- Yantanabie
- Coordinates: 32°29′05″S 134°38′06″E﻿ / ﻿32.484698°S 134.634887°E
- Population: 15 (2016 census)
- Established: 7 March 1918 (town) 12 April 2001 (locality)
- Postcode(s): 5661
- Elevation: 93 m (305 ft)Railway Station
- Time zone: ACST (UTC+9:30)
- • Summer (DST): ACDT (UTC+10:30)
- Location: 456 km (283 mi) NW of Adelaide ; 53 km (33 mi) NE of Streaky Bay ;
- LGA(s): District Council of Streaky Bay
- Region: Eyre Western
- County: Dufferin Robinson
- State electorate(s): Flinders
- Federal division(s): Grey
| Mean max temp | Mean min temp | Annual rainfall |
| 23.1 °C 74 °F | 12.2 °C 54 °F | 378.0 mm 14.9 in |
Localities around Yantanabie:
| Wirrulla | Wirrulla Wallala Koolgera Pureba | Gawler Ranges |
| Petina | Yantanabie | Gawler Ranges Narlaby |
| Petina | Chilpenunda Cungera Kaldoonera | Kaldoonera |
- Footnotes: Locations Adjoining localities

= Yantanabie, South Australia =

Yantanabie is a town and rural locality in the wheat belt of South Australia, 37 miles inland from Streaky Bay, South Australia.

==History==
The town was proclaimed on 7 March 1918. The Yantanabie School opened in 1918 and closed in 1951.

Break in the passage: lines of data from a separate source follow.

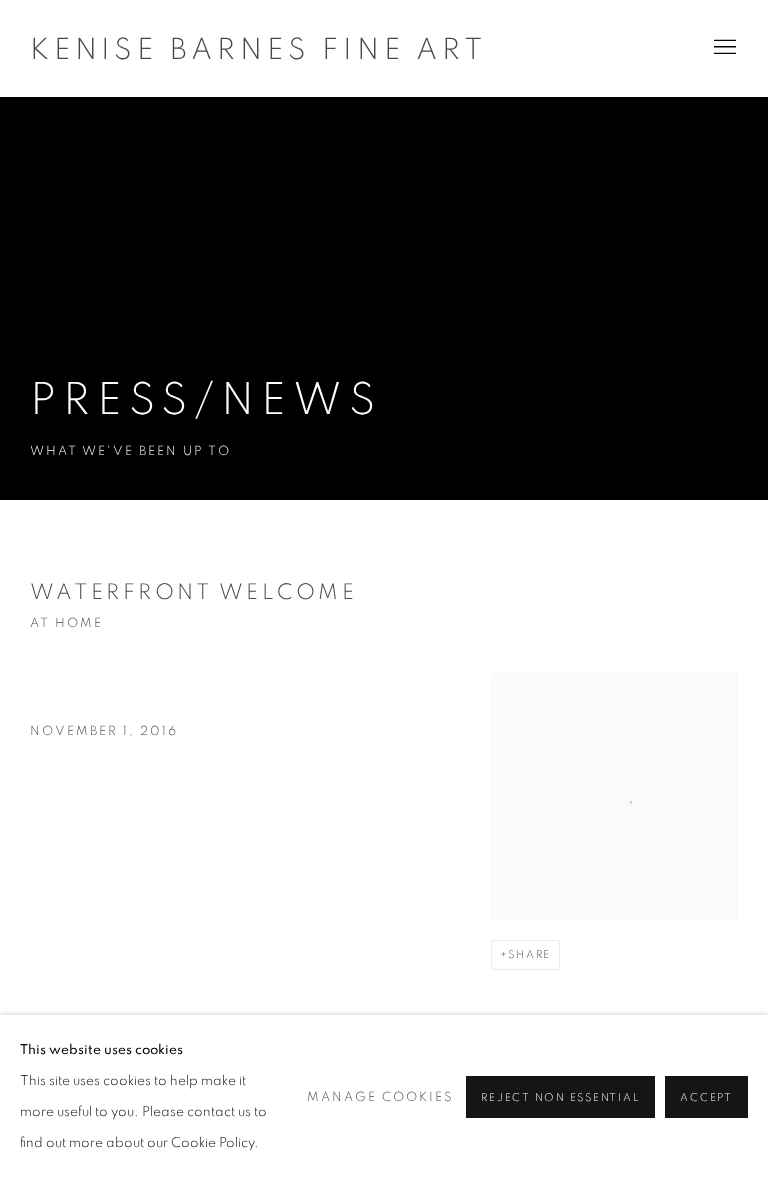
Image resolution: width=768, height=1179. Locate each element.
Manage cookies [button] (380, 1097)
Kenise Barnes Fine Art (258, 50)
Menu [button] (723, 48)
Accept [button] (706, 1097)
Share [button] (529, 954)
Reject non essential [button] (560, 1097)
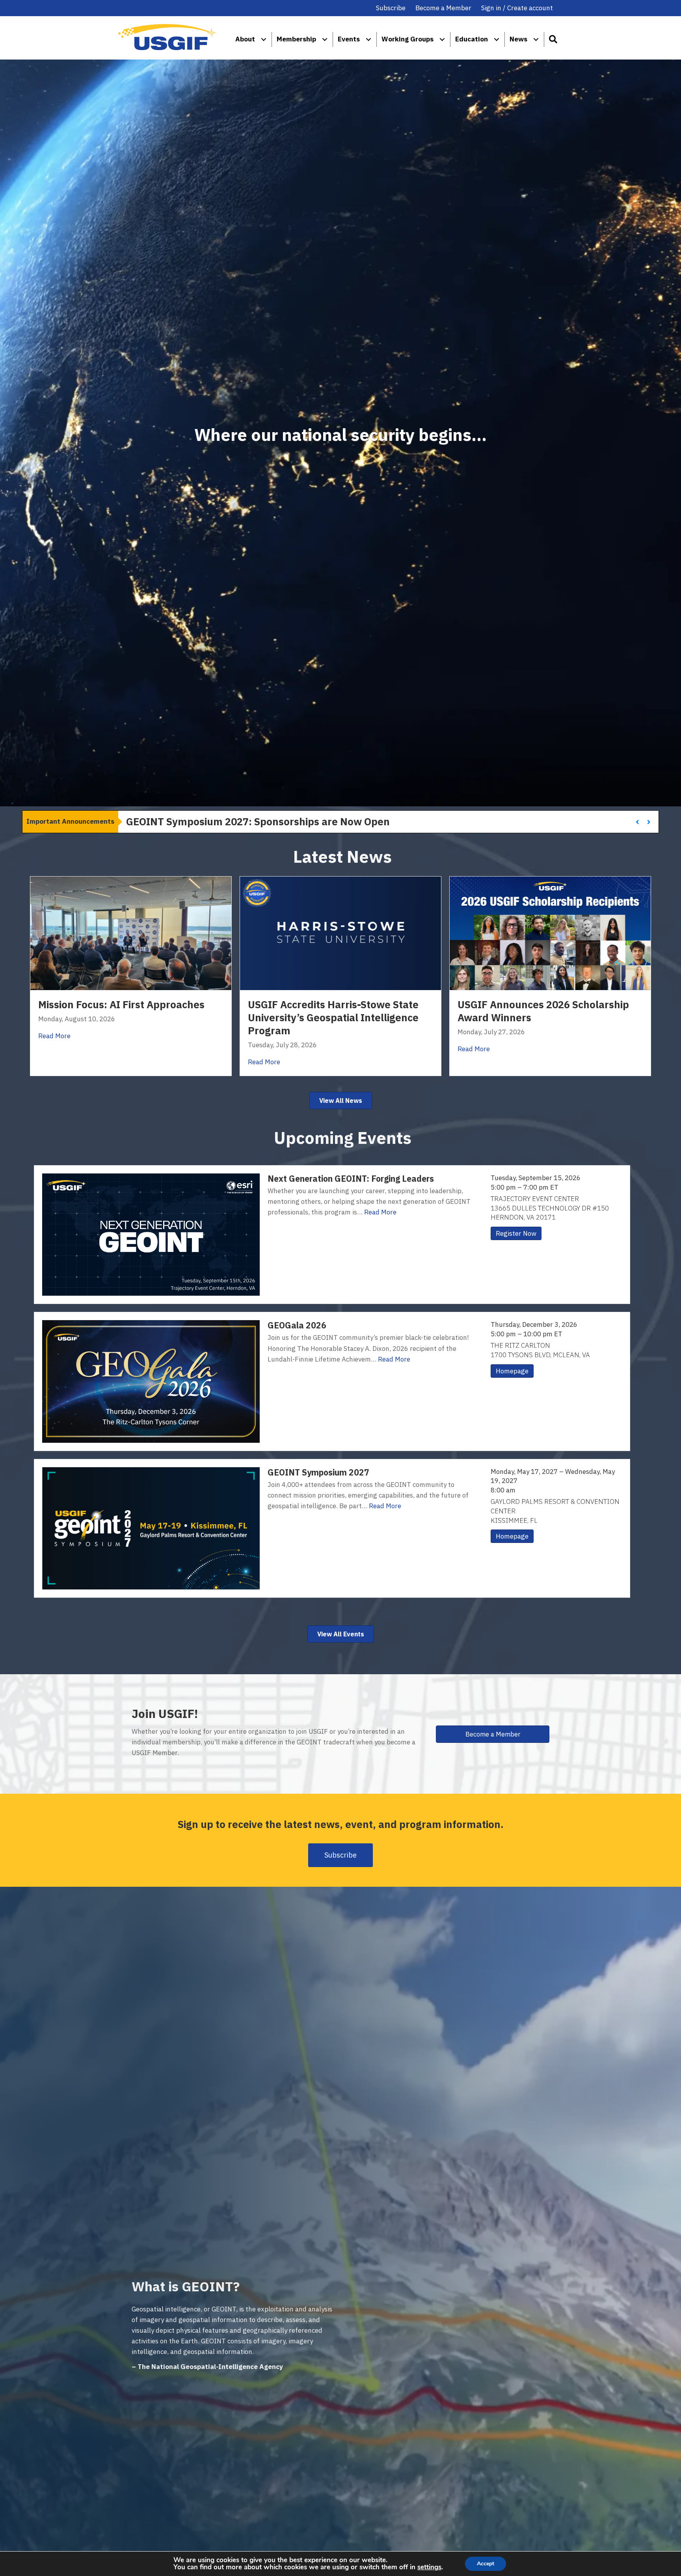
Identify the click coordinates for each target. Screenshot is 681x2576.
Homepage (512, 1371)
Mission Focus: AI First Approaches (121, 1004)
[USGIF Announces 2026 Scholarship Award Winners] (550, 932)
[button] (552, 39)
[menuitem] (264, 39)
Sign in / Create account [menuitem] (517, 8)
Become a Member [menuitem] (443, 8)
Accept (485, 2563)
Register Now (516, 1233)
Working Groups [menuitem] (407, 39)
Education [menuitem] (471, 39)
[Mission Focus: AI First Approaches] (130, 932)
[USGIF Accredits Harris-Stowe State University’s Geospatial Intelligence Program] (340, 932)
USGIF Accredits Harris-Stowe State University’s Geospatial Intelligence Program (333, 1017)
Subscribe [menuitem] (391, 8)
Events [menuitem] (349, 39)
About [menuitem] (245, 39)
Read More (54, 1035)
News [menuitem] (518, 39)
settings (429, 2567)
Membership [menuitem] (296, 39)
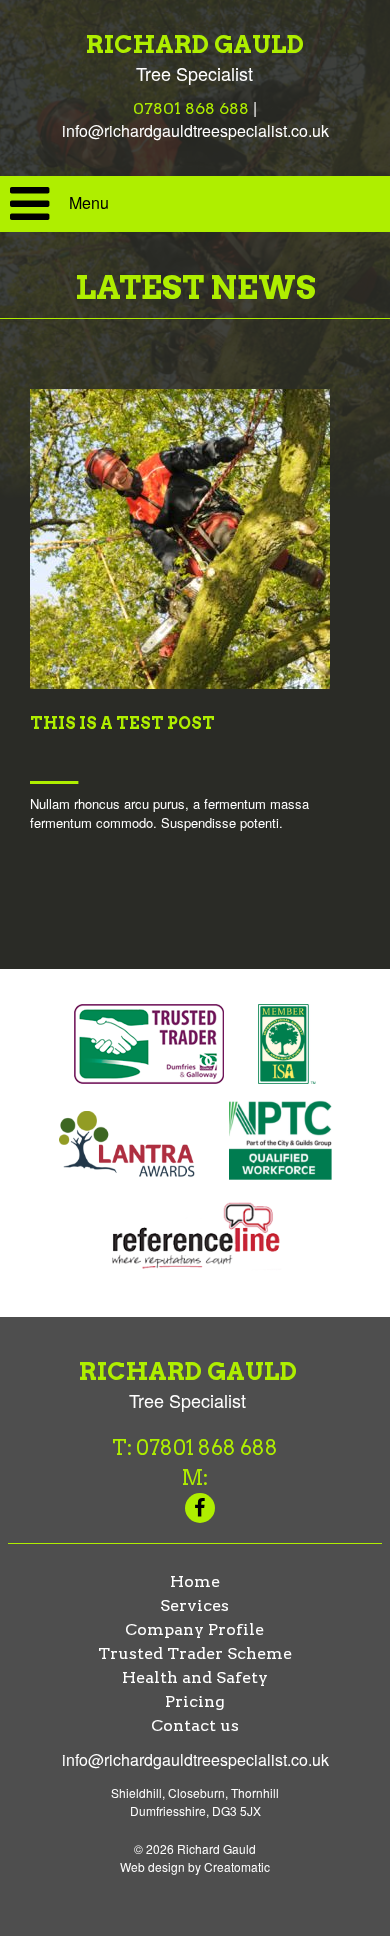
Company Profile (194, 1629)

By 1926, the township consisted of a school, a hall and two businesses. Messrs Jones and Penhale opened a general store in the town in 1919 that carried wheat, super, wool, and machinery and also offered insurance services and supervised the post office and telegraph business. Mrs M.R. Tynan had recently opened a general store and boarding house.

The Western Flinders Football Association comprised four teams, representing Yantanabie, Wirrulla, Poochera and Chandada.

Between 1916 and 1926, an average of 36,000 bags per year of wheat were delivered at the siding.